- North American cover art
- Developer: Human Soft
- Publishers: NA: Namco Hometek; EU: Zoo Digital Publishing;
- Series: Pac-Man
- Platform: Game Boy Advance
- Release: NA: May 3, 2005; EU: August 19, 2005;
- Genre: Pinball
- Mode: Single-player

= Pac-Man Pinball Advance =

2005 video game

Pac-Man Pinball Advance is a pinball video game developed by Hungarian studio Human Soft and published by Namco Hometek for the Game Boy Advance. It was released in North America on May 3, 2005. It is part of the Pac-Man video game franchise.

The game switches from normal Pac-Man gameplay to a pinball-style video game. Pac-Man Pinball Advance received mixed to negative reviews from critics, who felt that its gameplay was limited.

==Gameplay==
The game has two Pac-Man styled tables to play on, and both incorporate themes from the Pac-Man universe. The ball is Pac-Man, who rolls up into a ball and continues to collect pellets much like he did in earlier notes. Like the other games in the Pac-Man series, there are four ghosts which wander the pinball tables after Pac-Man eats a power pellet.

Pac-Man is about to be hit by the left flipper.

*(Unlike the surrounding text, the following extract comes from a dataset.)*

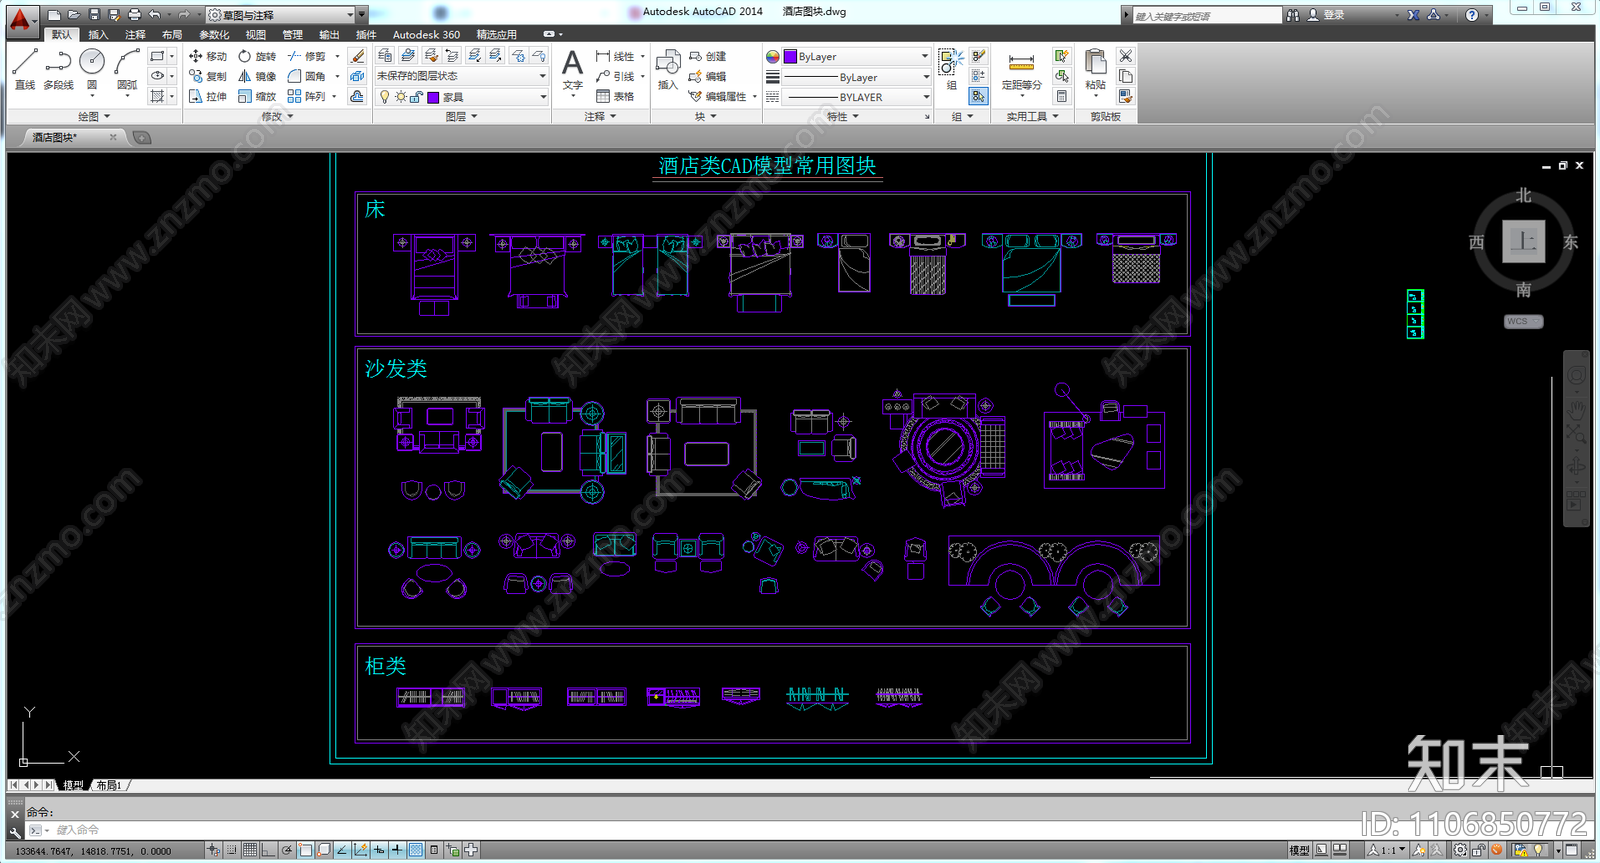Toggle ortho mode in status bar
Viewport: 1600px width, 863px height.
pyautogui.click(x=268, y=850)
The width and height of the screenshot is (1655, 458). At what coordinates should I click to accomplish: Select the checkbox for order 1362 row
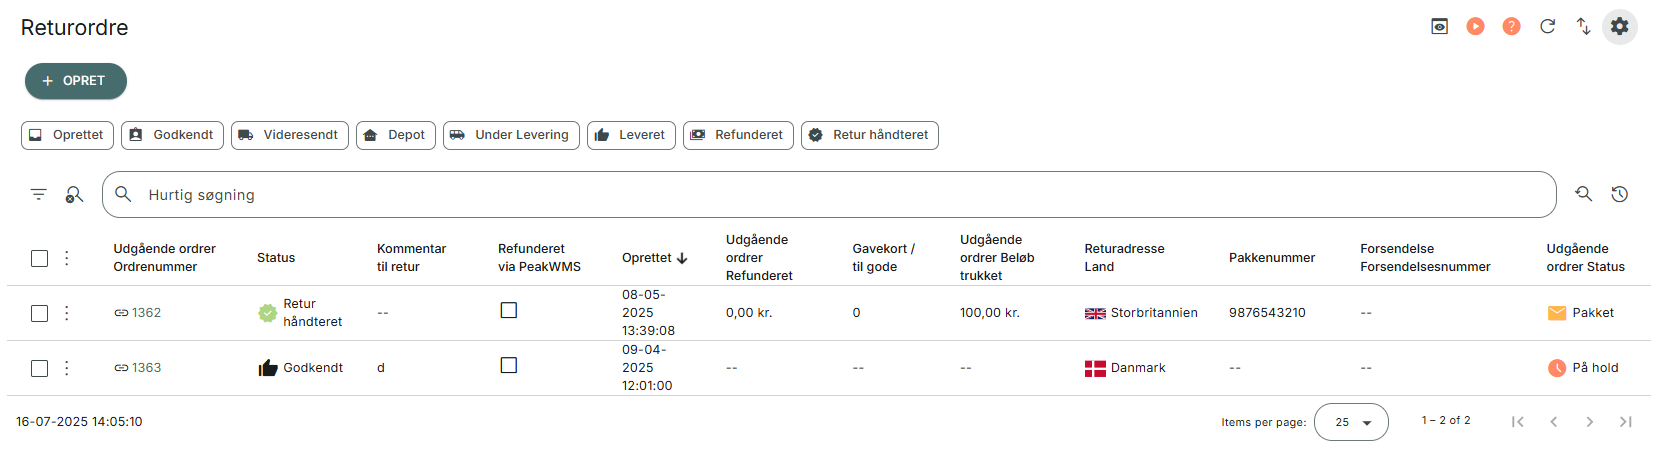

The plot of the game focuses on the kidnapping of all the residents of Pac-Land by the four ghosts from the Pac-Man series, Blinky, Pinky, Inky, and Clyde. The plot is secondary to the gameplay of the game though, and mostly exists just as a premise to explain why Pac-Man is playing on a pinball table. The game does not contain a high scores table.

==Reception==

Pac-Man Pinball Advance received mixed reviews from critics, who thought that there was a lack of content and sub-par graphics; it received a 52% and a 50.40% from review aggregate websites Metacritic and GameRankings respectively. GameSpots Frank Provo heavily criticized the game for a lackluster graphics engine and its inappropriate physics engine. He called the lack of a high scores table "inexcusable". GameSpys David Chapman felt that the game managed to capture the feel of the Pac-Man series, but ultimately was a bland video game. PALGNs David Low felt that the graphics and physics engine were adequate, but felt that the lack of content and the inclusion of only two pinball tables was the game's weak point.

Aggregate score
| Aggregator | Score |
|---|---|
| Metacritic | 52/100 |

Review scores
| Publication | Score |
|---|---|
| Game Informer | 7/10 |
| GameSpot | 3.4/10 |
| GameSpy | 2.5/5 |
| Nintendo Power | 7/10 |

==Cancelled sequel==
A sequel titled Super Pac-Man Pinball for the Nintendo DS by Rubik Interactive (now Zen Studios) was scheduled for release in fall 2005. Reasons for cancellation are still not known.